Work item: In your reply, write out the records exactly, each line intact.

(Data extracted from a collection)

- Opening Delimiter -

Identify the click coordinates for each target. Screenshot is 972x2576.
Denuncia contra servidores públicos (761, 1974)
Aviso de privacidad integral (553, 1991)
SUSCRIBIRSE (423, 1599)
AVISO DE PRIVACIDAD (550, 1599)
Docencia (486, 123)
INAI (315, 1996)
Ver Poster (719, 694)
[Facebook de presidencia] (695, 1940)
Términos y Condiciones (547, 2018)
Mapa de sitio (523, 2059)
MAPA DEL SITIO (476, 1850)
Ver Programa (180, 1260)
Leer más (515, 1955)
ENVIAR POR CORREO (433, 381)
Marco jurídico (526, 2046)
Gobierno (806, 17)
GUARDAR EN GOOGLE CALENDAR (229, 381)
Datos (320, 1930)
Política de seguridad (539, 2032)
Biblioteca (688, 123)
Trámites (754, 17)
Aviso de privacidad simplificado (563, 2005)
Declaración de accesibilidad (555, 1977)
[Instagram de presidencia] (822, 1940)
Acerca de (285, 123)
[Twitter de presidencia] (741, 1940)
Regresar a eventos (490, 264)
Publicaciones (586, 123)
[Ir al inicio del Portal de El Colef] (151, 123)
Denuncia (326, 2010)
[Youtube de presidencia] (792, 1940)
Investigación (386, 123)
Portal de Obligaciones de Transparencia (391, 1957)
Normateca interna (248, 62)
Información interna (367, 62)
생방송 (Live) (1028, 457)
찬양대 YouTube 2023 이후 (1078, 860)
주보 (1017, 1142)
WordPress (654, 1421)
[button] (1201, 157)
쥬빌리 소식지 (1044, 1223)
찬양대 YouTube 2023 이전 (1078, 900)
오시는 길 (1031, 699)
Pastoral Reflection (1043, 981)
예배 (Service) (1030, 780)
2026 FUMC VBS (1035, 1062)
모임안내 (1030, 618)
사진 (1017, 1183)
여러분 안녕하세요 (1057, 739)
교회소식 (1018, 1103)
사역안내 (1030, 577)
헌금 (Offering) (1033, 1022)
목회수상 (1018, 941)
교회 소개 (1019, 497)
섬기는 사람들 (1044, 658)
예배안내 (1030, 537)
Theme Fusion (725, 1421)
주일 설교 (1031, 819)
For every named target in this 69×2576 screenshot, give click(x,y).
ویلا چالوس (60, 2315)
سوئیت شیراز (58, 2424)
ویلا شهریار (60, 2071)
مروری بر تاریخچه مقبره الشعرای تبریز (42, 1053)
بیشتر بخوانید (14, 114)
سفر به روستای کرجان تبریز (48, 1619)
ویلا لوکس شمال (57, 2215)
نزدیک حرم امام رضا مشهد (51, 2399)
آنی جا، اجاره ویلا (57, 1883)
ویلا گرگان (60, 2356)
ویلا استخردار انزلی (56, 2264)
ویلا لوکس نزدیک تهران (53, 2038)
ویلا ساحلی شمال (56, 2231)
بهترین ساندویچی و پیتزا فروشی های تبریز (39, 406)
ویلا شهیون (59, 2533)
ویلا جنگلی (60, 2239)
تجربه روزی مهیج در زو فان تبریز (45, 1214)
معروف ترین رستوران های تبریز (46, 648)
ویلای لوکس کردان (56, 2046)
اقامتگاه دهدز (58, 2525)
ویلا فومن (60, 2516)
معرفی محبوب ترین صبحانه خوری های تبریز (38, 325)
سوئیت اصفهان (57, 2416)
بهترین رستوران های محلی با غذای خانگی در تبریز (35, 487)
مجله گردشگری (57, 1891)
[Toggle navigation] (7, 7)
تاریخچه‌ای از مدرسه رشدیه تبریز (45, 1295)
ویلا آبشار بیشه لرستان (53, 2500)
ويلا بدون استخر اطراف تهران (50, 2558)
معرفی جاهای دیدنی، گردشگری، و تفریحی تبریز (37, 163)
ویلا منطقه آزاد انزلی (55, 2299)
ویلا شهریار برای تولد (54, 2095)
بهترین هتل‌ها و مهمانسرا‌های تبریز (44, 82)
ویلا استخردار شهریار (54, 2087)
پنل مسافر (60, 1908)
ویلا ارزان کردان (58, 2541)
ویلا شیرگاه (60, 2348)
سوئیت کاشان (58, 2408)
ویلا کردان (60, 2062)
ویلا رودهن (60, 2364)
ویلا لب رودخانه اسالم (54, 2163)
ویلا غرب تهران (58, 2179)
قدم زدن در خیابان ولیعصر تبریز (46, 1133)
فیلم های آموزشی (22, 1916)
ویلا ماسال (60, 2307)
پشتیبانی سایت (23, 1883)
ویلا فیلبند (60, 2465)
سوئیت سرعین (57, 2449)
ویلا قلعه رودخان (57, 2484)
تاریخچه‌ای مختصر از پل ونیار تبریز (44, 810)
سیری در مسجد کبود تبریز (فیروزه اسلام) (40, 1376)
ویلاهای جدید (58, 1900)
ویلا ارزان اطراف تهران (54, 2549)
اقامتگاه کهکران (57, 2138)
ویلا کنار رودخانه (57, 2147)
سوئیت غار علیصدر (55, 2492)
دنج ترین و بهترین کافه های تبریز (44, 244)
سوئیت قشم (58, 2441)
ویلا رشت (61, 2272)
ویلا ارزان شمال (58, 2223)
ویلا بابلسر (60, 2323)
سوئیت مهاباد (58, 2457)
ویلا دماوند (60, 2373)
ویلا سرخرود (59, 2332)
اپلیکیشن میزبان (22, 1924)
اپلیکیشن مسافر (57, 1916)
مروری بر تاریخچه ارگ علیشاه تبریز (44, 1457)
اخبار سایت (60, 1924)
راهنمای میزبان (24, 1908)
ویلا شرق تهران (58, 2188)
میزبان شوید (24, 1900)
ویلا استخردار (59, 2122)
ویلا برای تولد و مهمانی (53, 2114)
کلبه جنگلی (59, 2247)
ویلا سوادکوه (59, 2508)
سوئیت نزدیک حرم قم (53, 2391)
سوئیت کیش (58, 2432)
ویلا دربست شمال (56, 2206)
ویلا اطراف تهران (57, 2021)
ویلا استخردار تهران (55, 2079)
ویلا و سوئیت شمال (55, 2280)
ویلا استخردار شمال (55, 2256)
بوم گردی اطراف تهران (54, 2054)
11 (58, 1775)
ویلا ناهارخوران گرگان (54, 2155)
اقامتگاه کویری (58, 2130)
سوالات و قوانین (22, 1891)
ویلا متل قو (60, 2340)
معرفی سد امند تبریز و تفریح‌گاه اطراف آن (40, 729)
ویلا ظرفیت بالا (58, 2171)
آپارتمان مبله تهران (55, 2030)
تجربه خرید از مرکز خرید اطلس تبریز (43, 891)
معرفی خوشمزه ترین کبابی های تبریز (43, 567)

- Closing Delimiter -

Answer space:
Identify the click coordinates for each target. Screenshot is 972x2576.
Denuncia contra servidores públicos (761, 1974)
Aviso de privacidad integral (553, 1991)
SUSCRIBIRSE (423, 1599)
AVISO DE PRIVACIDAD (550, 1599)
Docencia (486, 123)
INAI (315, 1996)
Ver Poster (719, 694)
[Facebook de presidencia] (695, 1940)
Términos y Condiciones (547, 2018)
Mapa de sitio (523, 2059)
MAPA DEL SITIO (476, 1850)
Ver Programa (180, 1260)
Leer más (515, 1955)
ENVIAR POR CORREO (433, 381)
Marco jurídico (526, 2046)
Gobierno (806, 17)
GUARDAR EN GOOGLE CALENDAR (229, 381)
Datos (320, 1930)
Política de seguridad (539, 2032)
Biblioteca (688, 123)
Trámites (754, 17)
Aviso de privacidad simplificado (563, 2005)
Declaración de accesibilidad (555, 1977)
[Instagram de presidencia] (822, 1940)
Acerca de (285, 123)
[Twitter de presidencia] (741, 1940)
Regresar a eventos (490, 264)
Publicaciones (586, 123)
[Ir al inicio del Portal de El Colef] (151, 123)
Denuncia (326, 2010)
[Youtube de presidencia] (792, 1940)
Investigación (386, 123)
Portal de Obligaciones de Transparencia (391, 1957)
Normateca interna (248, 62)
Información interna (367, 62)
생방송 (Live) (1028, 457)
찬양대 YouTube 2023 이후 (1078, 860)
주보 (1017, 1142)
WordPress (654, 1421)
[button] (1201, 157)
쥬빌리 소식지 (1044, 1223)
찬양대 YouTube 2023 이전 (1078, 900)
오시는 길 (1031, 699)
Pastoral Reflection (1043, 981)
예배 (Service) (1030, 780)
2026 FUMC VBS (1035, 1062)
모임안내 (1030, 618)
사진 (1017, 1183)
여러분 안녕하세요 (1057, 739)
교회소식 (1018, 1103)
사역안내 (1030, 577)
헌금 (Offering) (1033, 1022)
목회수상 (1018, 941)
교회 소개 (1019, 497)
섬기는 사람들 (1044, 658)
예배안내 (1030, 537)
Theme Fusion (725, 1421)
주일 설교 (1031, 819)
For every named target in this 69×2576 screenshot, give click(x,y).
ویلا چالوس (60, 2315)
سوئیت شیراز (58, 2424)
ویلا شهریار (60, 2071)
مروری بر تاریخچه مقبره الشعرای تبریز (42, 1053)
بیشتر بخوانید (14, 114)
سفر به روستای کرجان تبریز (48, 1619)
ویلا لوکس شمال (57, 2215)
نزدیک حرم امام رضا مشهد (51, 2399)
آنی جا، اجاره ویلا (57, 1883)
ویلا گرگان (60, 2356)
ویلا استخردار انزلی (56, 2264)
ویلا لوکس نزدیک تهران (53, 2038)
ویلا ساحلی شمال (56, 2231)
بهترین ساندویچی و پیتزا فروشی های تبریز (39, 406)
ویلا شهیون (59, 2533)
ویلا جنگلی (60, 2239)
تجربه روزی مهیج در زو فان تبریز (45, 1214)
معروف ترین رستوران های تبریز (46, 648)
ویلای لوکس کردان (56, 2046)
اقامتگاه دهدز (58, 2525)
ویلا فومن (60, 2516)
معرفی محبوب ترین صبحانه خوری های تبریز (38, 325)
سوئیت اصفهان (57, 2416)
بهترین رستوران های محلی با غذای خانگی در تبریز (35, 487)
مجله گردشگری (57, 1891)
[Toggle navigation] (7, 7)
تاریخچه‌ای از مدرسه رشدیه تبریز (45, 1295)
ویلا آبشار بیشه لرستان (53, 2500)
ويلا بدون استخر اطراف تهران (50, 2558)
معرفی جاهای دیدنی، گردشگری، و تفریحی تبریز (37, 163)
ویلا منطقه آزاد انزلی (55, 2299)
ویلا شهریار برای تولد (54, 2095)
بهترین هتل‌ها و مهمانسرا‌های تبریز (44, 82)
ویلا استخردار شهریار (54, 2087)
پنل مسافر (60, 1908)
ویلا ارزان کردان (58, 2541)
ویلا شیرگاه (60, 2348)
سوئیت کاشان (58, 2408)
ویلا کردان (60, 2062)
ویلا رودهن (60, 2364)
ویلا لب رودخانه اسالم (54, 2163)
ویلا غرب تهران (58, 2179)
قدم زدن در خیابان ولیعصر تبریز (46, 1133)
فیلم های آموزشی (22, 1916)
ویلا ماسال (60, 2307)
پشتیبانی سایت (23, 1883)
ویلا فیلبند (60, 2465)
سوئیت سرعین (57, 2449)
ویلا قلعه رودخان (57, 2484)
تاریخچه‌ای مختصر از پل ونیار تبریز (44, 810)
سیری در مسجد کبود تبریز (فیروزه اسلام) (40, 1376)
ویلاهای جدید (58, 1900)
ویلا ارزان اطراف تهران (54, 2549)
اقامتگاه کهکران (57, 2138)
ویلا کنار رودخانه (57, 2147)
سوئیت غار علیصدر (55, 2492)
دنج ترین و بهترین کافه های تبریز (44, 244)
سوئیت قشم (58, 2441)
ویلا رشت (61, 2272)
ویلا ارزان شمال (58, 2223)
ویلا بابلسر (60, 2323)
سوئیت مهاباد (58, 2457)
ویلا دماوند (60, 2373)
ویلا سرخرود (59, 2332)
اپلیکیشن میزبان (22, 1924)
اپلیکیشن مسافر (57, 1916)
مروری بر تاریخچه ارگ علیشاه تبریز (44, 1457)
اخبار سایت (60, 1924)
راهنمای میزبان (24, 1908)
ویلا شرق تهران (58, 2188)
میزبان شوید (24, 1900)
ویلا استخردار (59, 2122)
ویلا برای تولد و مهمانی (53, 2114)
کلبه جنگلی (59, 2247)
ویلا سوادکوه (59, 2508)
سوئیت نزدیک حرم قم (53, 2391)
سوئیت کیش (58, 2432)
ویلا دربست شمال (56, 2206)
ویلا اطراف تهران (57, 2021)
ویلا استخردار تهران (55, 2079)
ویلا و سوئیت شمال (55, 2280)
ویلا استخردار شمال (55, 2256)
بوم گردی اطراف تهران (54, 2054)
11 (58, 1775)
ویلا ناهارخوران گرگان (54, 2155)
اقامتگاه کویری (58, 2130)
سوالات و قوانین (22, 1891)
ویلا متل قو (60, 2340)
معرفی سد امند تبریز و تفریح‌گاه اطراف آن (40, 729)
ویلا ظرفیت بالا (58, 2171)
آپارتمان مبله تهران (55, 2030)
تجربه خرید از مرکز خرید اطلس تبریز (43, 891)
معرفی خوشمزه ترین کبابی های تبریز (43, 567)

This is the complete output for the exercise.